### WHAT NEEDS TO BE DONE
Retype every entry below without pictures.

Collected data:
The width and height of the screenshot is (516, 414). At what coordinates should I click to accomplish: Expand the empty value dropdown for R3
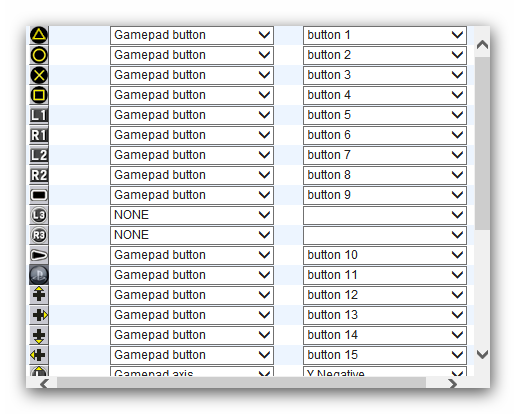[x=385, y=235]
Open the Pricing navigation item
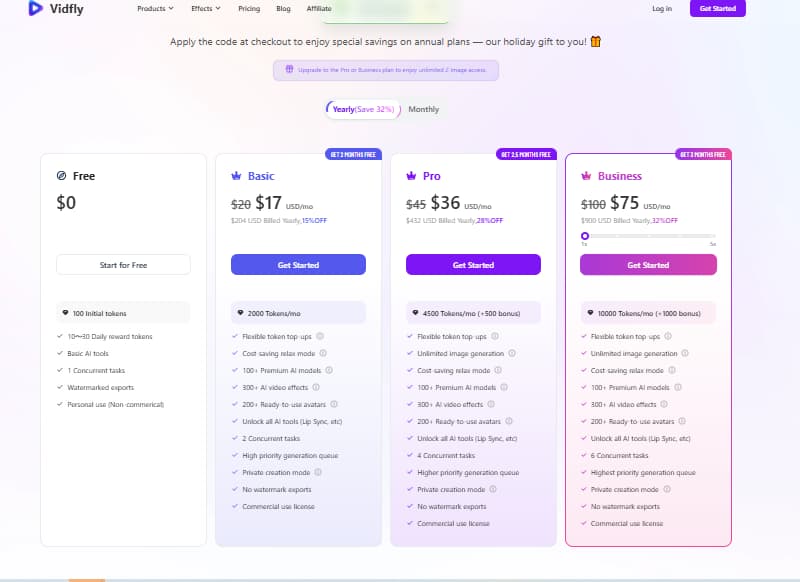 click(248, 9)
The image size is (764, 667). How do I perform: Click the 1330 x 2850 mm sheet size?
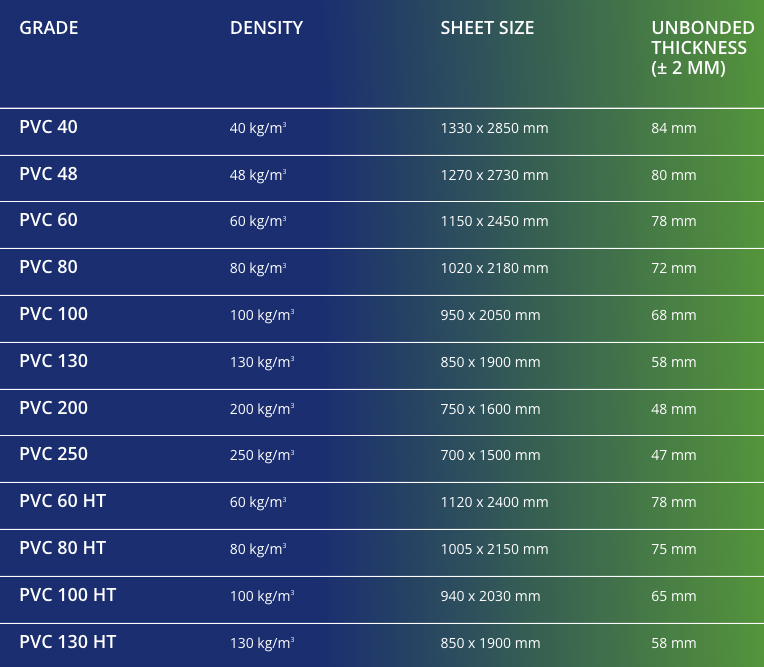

### ANSWER
The width and height of the screenshot is (516, 414). At what coordinates should I click to accomplish: Expand the empty value dropdown for R3
[x=385, y=235]
Open the Pricing navigation item
 click(248, 9)
The image size is (764, 667). How do I perform: Click the 1330 x 2850 mm sheet size?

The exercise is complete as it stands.